I'm Seth, also known as the Wandering Aramean. I was bit by the travel bug 30 years ago and there's no sign of a cure. I fly ~200,000 miles annually; these are my stories. You can connect with me on Twitter, Facebook, LinkedIn and .

19 Comments

  1. Best line: “Finally, the new overhead bins, while well designed for baggage, are not particularly well configured for an adult to climb in. I’m thoroughly disappointed in that development.”

    Love it!

  2. Great report. Can’t wait for the long-haul version of this bird to enter service. Nice video… I’m a fan of those 😉

  3. Great report. So they are wasting the long range efficiency maximization of this plane by using short haul configs? Strange…but then Japan is known for those high density domestic flights.

    1. I’m not so sure they’re wasting it here so much as putting it through the required paces to get things tested and all the crews appropriately trained. Once that’s done routes like HND-FRA and other long-haul trips will open up. Also keep in mind that there is a need for high capacity on a number of the short-haul flights internally in Japan. The number of wide-bodies flying <1000 mile routes is quite impressive. So they'll use the efficiency of these aircraft to meet those needs.

      As for the overhead bin bit, I was actually explicitly chided on that front the first time I was in the 787, almost exactly a year ago. Apparently they know of my proclivity to cause trouble.

  4. @Seth,
    I love your report; especially the lav pictures :-).

    Agreed with @Seth on the training bit @MileCardInsider. The short flights are training runs for everyone. On my flights they were careful not to use the cross wind takeoff runway at HND; this disappointed the fans in the waving gallery, but they did use that runway on landing :-).

    The thing that most impressed me on my flight was the flight departed at 10:15a from OKJ and they started boarding at 9:55a. They were done by 10:10a! Everyone seated with doors closed and ready to go.

    Yeah, that whine is strange; its like a signature of the plane and I heard it on both my flights. I hope one of the Boeing engineers reads this and can explain it.

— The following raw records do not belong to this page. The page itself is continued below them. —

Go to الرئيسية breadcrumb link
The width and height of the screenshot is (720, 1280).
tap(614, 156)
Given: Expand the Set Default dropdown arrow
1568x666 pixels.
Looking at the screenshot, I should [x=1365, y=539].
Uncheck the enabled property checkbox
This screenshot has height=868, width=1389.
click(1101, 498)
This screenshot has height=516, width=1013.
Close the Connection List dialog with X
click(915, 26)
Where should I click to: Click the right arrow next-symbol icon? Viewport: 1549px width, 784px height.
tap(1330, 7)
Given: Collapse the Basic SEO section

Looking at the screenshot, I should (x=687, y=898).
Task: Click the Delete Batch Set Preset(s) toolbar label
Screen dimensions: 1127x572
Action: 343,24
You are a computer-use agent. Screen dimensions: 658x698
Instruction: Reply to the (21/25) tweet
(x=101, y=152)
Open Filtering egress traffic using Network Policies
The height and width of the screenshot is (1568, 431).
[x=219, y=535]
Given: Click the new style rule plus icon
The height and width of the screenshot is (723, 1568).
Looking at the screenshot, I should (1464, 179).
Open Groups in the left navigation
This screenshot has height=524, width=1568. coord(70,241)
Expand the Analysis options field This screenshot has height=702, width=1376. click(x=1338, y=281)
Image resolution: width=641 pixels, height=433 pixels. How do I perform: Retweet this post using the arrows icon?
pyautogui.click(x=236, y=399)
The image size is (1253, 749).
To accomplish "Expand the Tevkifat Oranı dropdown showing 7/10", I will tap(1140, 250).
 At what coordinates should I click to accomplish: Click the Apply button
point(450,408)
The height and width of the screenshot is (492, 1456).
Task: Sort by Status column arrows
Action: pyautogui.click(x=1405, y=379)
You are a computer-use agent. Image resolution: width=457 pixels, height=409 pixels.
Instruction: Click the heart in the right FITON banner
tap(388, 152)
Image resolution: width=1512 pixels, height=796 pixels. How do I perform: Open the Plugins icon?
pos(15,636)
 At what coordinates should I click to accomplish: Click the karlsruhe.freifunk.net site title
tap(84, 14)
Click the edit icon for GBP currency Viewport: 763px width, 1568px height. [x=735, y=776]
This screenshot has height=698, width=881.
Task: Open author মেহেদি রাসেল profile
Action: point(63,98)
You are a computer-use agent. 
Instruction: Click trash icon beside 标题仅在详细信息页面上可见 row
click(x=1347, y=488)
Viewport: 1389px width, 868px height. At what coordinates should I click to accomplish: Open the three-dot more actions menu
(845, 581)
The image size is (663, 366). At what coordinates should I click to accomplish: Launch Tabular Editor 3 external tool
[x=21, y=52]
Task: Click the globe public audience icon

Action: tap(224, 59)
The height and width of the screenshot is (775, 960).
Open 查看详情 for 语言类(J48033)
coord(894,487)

    Without the Star Alliance Gold status, I boarded with the “normal” people :-)… It was fun to watch everyone board though :-). Their process is so simple! Not sure why they give you a piece of paper with your seat number if you used your paper ticket since the seat number is already on the ticket. I twas awesome to see folks using their phones to board; NH has had this for a while. Will add some videos of that later.

  5. Not to be negative, but other than colorful lights (presumably just at boarding) and bigger windows (Many planes have windows in the loo already), was it really that different of an experience?

  6. I wonder if the whine that you heard is an artifact of the lighting system. I know that the dimming uses PWM (pulse-width-modulation), which can cause high pitched sounds depending on how it’s used.

  7. I think it is the lighting or maybe the IFE. Either way, if that is going to stick around long-term then I’m going to have trouble flying it regularly.

  8. I like the mood lighting, but want to see a picture of the big windows )Too bad the overhead cabins are not big enough to climb in Seth. You should design your own Dreamliner.

    1. Check out the photos of the bathroom, Charu. There’s a window in there, too. 😀

      I put my arm up against the window and the inside window pane from top to bottom was from my elbow to the top of my finger tip. It was very tall. I couldn’t get my camera far enough away while keeping my arm against the window and still getting the whole thing in the frame. It was big.